4. Serving Suggestions
- Cheeses and cured meats are at their optimum flavor when served at room temperature so arrange them on your boards about 30 minutes before your guests arrive.
- If possible, label the elements included on your boards so guests know what their options are. Some of the charcuterie ingredients will be quite obvious, others not so much. I think the chalk board charcuterie boards are kind of neat, too, since they can easily help identify ingredients.
- To avoid mixing the cheeses and spreads, provide knives and serving utensils for each element. A basket of small tongs beside the charcuterie board is nice for picking up the toasted baguette slices, too.
5. Charcuterie Food Safety
- It is best not to let your charcuterie ingredients stand at room temperature for more than two hours. Using smaller boards will allow you switch to a fresh one as needed after your event gets under way.

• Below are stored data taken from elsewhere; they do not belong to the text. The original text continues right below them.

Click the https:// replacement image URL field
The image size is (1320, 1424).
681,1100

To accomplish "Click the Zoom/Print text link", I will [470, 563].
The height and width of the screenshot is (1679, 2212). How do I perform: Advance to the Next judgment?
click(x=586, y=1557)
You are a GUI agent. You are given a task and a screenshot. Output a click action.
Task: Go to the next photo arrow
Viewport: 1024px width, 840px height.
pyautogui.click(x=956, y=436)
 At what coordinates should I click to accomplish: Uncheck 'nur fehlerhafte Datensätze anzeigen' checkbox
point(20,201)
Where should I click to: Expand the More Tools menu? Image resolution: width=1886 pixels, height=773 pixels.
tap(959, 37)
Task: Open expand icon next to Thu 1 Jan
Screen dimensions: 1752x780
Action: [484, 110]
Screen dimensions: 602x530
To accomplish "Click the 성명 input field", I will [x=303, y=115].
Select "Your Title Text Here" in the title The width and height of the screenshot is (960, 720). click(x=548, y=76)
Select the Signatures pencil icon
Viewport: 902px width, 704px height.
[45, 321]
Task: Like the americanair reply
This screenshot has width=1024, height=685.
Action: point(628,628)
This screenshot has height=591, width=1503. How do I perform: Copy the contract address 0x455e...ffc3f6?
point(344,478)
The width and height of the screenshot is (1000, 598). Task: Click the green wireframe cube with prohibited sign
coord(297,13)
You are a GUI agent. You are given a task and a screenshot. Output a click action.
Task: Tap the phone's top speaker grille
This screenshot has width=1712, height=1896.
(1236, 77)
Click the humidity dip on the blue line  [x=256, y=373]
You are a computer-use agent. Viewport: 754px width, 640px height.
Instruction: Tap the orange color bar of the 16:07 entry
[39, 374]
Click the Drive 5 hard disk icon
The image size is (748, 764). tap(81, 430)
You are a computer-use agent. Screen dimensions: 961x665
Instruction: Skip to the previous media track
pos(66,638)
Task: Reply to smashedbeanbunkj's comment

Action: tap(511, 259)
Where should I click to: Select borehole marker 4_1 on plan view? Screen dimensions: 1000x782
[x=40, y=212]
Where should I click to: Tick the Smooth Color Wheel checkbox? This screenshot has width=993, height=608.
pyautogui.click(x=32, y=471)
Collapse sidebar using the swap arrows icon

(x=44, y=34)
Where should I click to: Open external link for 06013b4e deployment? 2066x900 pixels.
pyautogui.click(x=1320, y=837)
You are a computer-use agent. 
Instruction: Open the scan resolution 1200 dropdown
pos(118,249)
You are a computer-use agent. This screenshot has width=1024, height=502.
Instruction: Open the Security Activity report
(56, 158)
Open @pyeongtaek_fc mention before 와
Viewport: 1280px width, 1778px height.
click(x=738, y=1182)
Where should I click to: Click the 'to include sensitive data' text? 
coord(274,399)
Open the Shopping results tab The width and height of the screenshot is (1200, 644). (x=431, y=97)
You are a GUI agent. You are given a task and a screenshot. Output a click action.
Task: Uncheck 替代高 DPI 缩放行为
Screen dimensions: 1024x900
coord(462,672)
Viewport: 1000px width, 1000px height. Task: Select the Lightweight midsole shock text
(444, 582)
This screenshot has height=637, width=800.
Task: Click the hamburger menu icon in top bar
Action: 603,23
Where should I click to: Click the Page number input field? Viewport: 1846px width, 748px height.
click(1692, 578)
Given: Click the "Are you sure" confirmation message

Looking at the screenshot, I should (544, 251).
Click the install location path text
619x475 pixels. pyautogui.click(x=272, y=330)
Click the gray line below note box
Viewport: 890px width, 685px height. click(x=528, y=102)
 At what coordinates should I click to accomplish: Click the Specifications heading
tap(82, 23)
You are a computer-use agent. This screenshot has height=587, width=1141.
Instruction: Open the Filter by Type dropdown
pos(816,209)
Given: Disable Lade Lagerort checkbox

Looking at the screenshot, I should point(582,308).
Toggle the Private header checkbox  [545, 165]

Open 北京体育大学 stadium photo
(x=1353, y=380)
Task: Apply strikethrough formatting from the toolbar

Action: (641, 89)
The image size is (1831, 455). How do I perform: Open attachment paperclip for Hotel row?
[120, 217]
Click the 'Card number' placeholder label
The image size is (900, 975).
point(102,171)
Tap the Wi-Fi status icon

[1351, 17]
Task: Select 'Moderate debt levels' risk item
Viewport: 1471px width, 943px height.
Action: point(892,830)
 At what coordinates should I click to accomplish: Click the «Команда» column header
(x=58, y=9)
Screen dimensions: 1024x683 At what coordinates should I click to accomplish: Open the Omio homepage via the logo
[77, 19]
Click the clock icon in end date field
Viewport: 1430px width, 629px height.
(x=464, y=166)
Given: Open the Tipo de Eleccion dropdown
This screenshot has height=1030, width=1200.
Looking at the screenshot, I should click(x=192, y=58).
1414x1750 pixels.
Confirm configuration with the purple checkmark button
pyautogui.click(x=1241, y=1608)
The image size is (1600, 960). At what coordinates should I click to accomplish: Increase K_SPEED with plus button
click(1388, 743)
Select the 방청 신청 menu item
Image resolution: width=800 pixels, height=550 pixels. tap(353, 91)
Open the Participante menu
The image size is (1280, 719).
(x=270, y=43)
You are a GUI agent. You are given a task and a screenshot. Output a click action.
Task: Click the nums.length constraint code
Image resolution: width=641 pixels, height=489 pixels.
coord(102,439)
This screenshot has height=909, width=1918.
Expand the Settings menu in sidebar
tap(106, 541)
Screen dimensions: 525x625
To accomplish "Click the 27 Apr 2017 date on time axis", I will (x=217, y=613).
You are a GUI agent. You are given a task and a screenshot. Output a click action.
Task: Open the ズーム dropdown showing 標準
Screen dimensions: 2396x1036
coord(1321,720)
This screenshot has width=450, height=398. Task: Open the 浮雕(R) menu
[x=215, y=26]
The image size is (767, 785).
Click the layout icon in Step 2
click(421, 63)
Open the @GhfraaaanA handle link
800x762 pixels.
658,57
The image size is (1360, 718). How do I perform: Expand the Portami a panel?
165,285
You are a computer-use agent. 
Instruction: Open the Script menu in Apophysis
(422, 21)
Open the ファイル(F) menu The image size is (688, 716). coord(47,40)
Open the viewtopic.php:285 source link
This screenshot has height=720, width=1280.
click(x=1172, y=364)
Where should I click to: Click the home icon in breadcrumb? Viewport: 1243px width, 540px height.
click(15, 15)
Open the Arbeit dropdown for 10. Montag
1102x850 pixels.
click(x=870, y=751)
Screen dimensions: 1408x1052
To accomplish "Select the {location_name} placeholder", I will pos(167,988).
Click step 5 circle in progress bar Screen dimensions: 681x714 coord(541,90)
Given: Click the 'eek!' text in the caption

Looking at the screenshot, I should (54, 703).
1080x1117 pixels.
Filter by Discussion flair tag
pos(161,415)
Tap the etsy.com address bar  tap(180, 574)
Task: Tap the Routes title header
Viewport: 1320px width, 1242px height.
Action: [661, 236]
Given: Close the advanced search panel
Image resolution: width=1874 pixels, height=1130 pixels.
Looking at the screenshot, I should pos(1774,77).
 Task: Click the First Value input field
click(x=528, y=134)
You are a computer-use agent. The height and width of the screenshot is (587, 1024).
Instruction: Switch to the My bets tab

- Keeping a back-up charcuterie board in the fridge, already loaded and ready, makes swapping out the boards quick and easy, as needed.
6. Consider Jar-Cuterie!
- A fun take on charcuterie, jar-cuterie offers a social-distancing option. Instead of placing the charcuterie elements onto boards for guests to choose from, create individual jar-cuteries.Showy, single-serving jars of goodness, jar-cuteries are also pretty neat because they are portion-controlled – great for the food budget and the waistline.
7. Beverage Options for Charcuterie
- Often, people automatically associate red wine with meat and cheese. I usually provide that option since so many seem to seek out red wine for charcuterie.
- To mix things up a bit, I’ve also found that meat and cheese pairs well with a slightly sweet white wine and also with beer that is more on the simple, mild side. These options don’t over power the flavors of your meat and cheese, really allowing them to shine through.
- A great non-alcoholic sipping option is sparkling apple juice or ginger ale.
What will you include on your Holiday Charcuterie Board?